Robbins' books have long resisted the odd alchemy needed to strike gold in Hollywood. Though Shelley Duvall and Debra Winger have been involved with projects based on his work, the author has yet to see one production come to fruition. "I just sold an option to a group headed by Daryl Hannah," he says. "She wants to play Sissy Hankshaw, and she'd be good at it. But I'll believe it the night I have to decide what to wear to the premiere."
A former Air Force meteorologist and newspaper art critic, Robbins lives alone in a hillside house where a frequent visitor is his 13-year-old son, Fleetwood Star Robbins, to whom Cowgirls was dedicated. Fleetwood, who lives nearby with Robbins' ex-wife, Terrie, is, Dad says, an aspiring ski bum and wrestler who brings his father along for out-of-town wrestling meets. Watching from the side during one match recently, Robbins asked, "Who does he think I am? John Irving? Ken Kesey?"

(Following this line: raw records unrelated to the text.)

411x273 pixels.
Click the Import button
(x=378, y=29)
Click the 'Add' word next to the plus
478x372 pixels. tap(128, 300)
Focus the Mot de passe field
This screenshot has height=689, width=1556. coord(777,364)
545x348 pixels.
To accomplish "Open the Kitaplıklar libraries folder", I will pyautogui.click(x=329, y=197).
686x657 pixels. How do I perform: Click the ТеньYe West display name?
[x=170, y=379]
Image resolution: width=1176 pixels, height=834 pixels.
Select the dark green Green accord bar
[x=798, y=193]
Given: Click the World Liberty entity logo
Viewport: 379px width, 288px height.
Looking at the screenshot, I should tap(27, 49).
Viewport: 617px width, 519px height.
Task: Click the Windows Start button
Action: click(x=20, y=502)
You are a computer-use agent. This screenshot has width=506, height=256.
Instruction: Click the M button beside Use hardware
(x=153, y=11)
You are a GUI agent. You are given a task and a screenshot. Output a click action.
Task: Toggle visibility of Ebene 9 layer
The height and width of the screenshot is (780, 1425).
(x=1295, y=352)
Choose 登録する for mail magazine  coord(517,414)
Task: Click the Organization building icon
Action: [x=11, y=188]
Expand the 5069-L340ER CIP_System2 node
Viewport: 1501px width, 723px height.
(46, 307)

Robbins is presently courting a 25-year-old NYU graduate student named Kitty Wiesenthal; she is, he says, "an incredible mix of sensuality and intelligence." They met on a rafting trip in Tanzania. "I named a constellation in the Southern skies after her," Robbins says. "That got her attention. I called it Kitty's Corner. It sounds like a truck stop where you'd find an all-lesbian polka band." Some romantics never grow up.